What to work on »
In the material below, which lines hold the word "badge"? Pick each one out.

--- Records for this exercise ---

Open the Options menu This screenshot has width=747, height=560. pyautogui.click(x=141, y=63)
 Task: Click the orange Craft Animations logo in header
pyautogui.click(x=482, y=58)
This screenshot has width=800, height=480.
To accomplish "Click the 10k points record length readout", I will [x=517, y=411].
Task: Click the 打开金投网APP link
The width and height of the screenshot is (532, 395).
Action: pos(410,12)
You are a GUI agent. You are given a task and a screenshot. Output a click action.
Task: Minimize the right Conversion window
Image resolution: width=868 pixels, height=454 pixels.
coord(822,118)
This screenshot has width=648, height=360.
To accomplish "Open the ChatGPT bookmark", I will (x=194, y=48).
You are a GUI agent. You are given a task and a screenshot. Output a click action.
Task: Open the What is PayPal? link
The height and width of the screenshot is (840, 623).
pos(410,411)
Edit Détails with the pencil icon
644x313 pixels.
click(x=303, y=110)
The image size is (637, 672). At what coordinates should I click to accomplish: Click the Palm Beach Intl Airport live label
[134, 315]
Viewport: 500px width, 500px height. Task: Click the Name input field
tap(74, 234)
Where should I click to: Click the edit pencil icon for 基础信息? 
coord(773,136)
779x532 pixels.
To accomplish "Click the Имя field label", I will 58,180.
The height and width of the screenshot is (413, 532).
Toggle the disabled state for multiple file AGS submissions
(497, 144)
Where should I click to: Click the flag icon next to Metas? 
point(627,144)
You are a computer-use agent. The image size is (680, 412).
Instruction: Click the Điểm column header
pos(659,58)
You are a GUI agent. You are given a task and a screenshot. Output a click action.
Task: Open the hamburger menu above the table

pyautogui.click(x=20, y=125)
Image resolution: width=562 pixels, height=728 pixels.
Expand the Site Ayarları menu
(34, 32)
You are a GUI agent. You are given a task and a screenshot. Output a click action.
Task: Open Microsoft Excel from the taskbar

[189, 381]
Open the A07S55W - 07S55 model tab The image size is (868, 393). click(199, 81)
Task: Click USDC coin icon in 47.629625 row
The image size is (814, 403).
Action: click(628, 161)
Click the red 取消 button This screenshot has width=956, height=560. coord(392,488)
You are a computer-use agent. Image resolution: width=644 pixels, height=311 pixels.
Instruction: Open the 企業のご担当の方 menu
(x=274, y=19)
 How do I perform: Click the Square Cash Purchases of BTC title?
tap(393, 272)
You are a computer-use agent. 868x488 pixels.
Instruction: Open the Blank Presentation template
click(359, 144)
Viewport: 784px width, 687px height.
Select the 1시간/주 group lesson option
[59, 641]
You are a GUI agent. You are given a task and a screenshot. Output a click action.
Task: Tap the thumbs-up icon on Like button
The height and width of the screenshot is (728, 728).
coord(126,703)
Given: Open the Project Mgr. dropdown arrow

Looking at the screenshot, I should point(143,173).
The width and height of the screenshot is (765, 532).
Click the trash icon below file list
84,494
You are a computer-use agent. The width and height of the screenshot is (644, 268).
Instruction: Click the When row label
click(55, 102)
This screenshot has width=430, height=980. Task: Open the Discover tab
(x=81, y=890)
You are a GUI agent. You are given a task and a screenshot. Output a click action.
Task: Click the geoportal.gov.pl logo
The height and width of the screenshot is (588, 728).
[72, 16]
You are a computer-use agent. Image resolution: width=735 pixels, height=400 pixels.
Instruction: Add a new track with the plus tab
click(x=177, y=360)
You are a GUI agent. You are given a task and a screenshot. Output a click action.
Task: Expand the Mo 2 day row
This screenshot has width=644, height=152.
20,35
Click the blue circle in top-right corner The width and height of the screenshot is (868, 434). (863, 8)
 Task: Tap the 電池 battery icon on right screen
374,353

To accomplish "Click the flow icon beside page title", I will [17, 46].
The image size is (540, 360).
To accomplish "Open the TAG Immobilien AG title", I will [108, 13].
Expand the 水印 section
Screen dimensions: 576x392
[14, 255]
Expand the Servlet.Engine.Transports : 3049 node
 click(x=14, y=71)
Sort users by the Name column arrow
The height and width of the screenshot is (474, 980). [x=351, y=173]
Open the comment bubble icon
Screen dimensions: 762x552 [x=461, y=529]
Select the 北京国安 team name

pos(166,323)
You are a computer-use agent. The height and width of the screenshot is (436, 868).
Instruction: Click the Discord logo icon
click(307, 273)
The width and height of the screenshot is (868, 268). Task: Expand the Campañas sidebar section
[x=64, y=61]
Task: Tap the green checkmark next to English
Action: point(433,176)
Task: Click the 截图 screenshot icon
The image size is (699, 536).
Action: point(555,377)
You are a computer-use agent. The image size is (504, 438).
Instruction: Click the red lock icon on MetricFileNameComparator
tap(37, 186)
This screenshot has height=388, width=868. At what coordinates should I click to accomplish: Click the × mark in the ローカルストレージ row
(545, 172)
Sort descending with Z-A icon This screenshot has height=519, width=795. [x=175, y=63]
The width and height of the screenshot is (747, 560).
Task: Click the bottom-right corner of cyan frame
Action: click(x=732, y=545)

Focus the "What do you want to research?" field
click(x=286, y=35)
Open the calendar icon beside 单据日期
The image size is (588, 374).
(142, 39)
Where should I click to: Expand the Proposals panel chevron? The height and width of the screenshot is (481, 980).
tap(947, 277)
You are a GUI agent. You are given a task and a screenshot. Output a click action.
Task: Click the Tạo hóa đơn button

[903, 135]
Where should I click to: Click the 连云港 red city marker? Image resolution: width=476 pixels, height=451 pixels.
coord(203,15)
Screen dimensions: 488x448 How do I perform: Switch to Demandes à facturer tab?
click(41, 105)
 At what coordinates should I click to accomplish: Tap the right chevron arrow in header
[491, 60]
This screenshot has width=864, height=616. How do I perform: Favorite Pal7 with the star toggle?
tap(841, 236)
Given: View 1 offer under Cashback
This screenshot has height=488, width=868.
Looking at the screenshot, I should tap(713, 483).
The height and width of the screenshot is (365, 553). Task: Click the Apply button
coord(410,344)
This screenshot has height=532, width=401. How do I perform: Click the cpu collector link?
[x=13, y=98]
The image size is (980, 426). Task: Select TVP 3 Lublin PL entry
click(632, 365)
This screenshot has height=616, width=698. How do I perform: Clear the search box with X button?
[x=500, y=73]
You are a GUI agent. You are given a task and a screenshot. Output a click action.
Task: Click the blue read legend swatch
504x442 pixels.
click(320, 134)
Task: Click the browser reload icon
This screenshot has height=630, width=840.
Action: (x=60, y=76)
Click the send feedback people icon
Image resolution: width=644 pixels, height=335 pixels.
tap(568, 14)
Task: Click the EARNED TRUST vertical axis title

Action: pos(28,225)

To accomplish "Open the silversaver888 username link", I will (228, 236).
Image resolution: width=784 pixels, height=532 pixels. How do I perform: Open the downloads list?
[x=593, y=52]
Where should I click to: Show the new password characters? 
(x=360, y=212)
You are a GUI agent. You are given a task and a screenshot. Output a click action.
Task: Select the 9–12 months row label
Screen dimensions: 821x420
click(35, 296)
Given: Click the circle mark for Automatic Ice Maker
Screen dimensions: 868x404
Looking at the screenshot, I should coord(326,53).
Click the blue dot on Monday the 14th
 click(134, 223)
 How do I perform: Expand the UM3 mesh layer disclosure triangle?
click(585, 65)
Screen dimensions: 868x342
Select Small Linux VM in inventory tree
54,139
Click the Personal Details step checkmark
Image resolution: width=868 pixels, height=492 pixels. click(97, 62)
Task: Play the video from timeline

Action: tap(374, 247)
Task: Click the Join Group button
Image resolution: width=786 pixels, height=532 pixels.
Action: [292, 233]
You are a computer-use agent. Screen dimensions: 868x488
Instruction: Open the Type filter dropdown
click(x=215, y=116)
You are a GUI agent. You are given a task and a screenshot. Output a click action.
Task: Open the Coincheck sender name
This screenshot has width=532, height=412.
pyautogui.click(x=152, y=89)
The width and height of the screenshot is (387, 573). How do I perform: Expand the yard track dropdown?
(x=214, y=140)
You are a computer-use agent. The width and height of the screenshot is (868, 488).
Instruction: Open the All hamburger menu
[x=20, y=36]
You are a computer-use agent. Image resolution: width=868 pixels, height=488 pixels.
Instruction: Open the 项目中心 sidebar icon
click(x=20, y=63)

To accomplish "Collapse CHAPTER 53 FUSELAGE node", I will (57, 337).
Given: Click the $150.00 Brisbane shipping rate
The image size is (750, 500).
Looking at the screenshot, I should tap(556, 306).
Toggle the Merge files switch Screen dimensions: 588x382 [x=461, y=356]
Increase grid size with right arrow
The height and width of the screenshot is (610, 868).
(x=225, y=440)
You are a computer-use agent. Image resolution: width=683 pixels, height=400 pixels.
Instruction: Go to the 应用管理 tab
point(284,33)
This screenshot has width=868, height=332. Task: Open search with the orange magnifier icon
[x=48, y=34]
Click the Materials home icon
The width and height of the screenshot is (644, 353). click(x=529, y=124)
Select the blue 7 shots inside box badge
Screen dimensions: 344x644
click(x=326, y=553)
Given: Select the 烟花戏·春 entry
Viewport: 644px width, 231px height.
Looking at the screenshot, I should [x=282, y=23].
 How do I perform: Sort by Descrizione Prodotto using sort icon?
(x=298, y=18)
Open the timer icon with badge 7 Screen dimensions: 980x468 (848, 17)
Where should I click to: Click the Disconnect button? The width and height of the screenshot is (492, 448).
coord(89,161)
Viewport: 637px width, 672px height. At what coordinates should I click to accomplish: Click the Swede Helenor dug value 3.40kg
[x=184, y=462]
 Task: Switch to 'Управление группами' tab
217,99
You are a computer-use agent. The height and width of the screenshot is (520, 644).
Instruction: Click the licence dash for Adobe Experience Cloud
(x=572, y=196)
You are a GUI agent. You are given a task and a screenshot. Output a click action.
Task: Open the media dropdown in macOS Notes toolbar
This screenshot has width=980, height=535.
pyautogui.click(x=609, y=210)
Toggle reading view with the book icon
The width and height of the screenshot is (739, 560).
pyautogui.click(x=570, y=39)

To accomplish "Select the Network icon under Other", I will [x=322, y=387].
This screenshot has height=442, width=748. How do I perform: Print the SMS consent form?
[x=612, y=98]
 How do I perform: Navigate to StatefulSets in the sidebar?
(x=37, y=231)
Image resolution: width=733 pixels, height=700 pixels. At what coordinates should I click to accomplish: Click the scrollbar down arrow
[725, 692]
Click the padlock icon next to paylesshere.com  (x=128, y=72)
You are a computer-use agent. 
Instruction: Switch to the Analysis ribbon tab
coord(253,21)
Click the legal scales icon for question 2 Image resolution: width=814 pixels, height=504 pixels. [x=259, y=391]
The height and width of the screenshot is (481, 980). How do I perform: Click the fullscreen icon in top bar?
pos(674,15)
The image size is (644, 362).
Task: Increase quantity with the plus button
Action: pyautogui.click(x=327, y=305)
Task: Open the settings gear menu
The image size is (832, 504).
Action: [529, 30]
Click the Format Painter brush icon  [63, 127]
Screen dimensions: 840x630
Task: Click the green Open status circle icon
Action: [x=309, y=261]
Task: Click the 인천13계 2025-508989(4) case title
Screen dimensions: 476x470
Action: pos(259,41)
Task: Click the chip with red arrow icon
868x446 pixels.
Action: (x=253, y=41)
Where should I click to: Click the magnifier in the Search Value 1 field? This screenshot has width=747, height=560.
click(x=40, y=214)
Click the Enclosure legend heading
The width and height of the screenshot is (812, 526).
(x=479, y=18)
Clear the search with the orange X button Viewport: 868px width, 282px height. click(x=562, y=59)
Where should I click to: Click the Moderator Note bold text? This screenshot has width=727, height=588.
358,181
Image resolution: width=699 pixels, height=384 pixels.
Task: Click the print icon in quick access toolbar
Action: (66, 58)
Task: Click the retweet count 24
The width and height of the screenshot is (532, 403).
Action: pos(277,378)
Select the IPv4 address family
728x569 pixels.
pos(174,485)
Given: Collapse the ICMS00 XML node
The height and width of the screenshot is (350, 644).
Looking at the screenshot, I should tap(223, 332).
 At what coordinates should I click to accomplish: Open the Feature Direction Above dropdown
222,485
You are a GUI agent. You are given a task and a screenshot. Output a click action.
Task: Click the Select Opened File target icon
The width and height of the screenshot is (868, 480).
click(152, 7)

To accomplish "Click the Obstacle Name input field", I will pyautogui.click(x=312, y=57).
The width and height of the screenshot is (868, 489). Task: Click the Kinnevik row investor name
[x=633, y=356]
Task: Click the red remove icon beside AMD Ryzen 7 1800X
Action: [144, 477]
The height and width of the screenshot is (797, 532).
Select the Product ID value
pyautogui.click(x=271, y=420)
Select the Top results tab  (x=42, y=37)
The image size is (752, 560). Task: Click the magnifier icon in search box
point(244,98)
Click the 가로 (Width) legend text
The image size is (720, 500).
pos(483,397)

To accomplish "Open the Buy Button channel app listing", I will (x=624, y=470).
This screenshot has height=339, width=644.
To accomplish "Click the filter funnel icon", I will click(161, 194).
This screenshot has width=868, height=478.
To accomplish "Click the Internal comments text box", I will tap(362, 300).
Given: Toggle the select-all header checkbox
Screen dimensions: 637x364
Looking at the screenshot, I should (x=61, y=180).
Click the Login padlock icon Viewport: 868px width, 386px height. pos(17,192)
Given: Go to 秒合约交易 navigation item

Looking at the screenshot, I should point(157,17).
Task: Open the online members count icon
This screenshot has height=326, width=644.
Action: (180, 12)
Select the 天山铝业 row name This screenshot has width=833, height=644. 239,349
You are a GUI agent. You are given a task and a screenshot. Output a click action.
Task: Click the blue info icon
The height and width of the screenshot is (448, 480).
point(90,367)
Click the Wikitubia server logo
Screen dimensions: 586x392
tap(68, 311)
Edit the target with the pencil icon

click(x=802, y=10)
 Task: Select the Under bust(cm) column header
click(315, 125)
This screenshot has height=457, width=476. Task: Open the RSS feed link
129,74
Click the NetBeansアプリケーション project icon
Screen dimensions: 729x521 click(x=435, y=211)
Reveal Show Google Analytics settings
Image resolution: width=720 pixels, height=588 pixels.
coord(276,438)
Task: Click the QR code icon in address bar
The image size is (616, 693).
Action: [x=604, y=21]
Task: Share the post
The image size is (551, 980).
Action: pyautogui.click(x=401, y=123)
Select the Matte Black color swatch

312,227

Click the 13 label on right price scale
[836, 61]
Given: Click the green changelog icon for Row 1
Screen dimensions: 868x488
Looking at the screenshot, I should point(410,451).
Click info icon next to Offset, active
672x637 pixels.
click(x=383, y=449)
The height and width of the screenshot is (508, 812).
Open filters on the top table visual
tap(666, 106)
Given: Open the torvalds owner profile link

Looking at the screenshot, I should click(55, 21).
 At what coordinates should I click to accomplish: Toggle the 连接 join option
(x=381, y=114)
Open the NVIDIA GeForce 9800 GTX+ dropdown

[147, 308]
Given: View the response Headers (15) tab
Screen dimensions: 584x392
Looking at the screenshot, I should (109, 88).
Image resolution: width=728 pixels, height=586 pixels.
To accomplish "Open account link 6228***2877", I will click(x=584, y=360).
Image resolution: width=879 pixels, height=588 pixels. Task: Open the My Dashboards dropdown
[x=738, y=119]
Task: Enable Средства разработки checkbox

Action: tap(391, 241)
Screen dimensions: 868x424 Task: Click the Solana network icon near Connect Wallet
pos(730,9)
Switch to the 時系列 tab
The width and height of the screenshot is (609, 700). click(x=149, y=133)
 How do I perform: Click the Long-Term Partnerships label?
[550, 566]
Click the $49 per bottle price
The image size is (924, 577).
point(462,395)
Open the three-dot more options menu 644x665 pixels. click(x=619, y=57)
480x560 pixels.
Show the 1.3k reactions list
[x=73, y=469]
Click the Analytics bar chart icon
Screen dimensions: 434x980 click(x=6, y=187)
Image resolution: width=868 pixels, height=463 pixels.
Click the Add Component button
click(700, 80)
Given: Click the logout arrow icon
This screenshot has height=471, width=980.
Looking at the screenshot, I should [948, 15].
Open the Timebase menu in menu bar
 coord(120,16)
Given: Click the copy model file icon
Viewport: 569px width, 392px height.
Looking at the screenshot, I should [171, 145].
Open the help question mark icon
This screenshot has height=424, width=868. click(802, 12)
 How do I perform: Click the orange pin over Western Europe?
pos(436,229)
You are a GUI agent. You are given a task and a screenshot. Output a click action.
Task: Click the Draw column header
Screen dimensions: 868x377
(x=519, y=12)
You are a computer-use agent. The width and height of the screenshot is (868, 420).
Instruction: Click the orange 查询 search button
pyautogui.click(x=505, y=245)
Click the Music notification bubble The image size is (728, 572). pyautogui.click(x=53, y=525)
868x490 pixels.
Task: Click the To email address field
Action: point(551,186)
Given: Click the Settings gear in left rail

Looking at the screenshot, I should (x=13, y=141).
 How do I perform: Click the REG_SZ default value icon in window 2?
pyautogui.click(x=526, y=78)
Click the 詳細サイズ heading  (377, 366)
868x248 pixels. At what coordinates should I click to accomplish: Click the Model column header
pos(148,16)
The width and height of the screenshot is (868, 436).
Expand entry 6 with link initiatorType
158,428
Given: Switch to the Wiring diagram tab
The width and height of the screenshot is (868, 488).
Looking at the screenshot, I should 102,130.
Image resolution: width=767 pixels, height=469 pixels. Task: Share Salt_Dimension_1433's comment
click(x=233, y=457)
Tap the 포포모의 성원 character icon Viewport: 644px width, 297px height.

---

Response »
Select the blue 7 shots inside box badge
Open the timer icon with badge 7 Screen dimensions: 980x468 (848, 17)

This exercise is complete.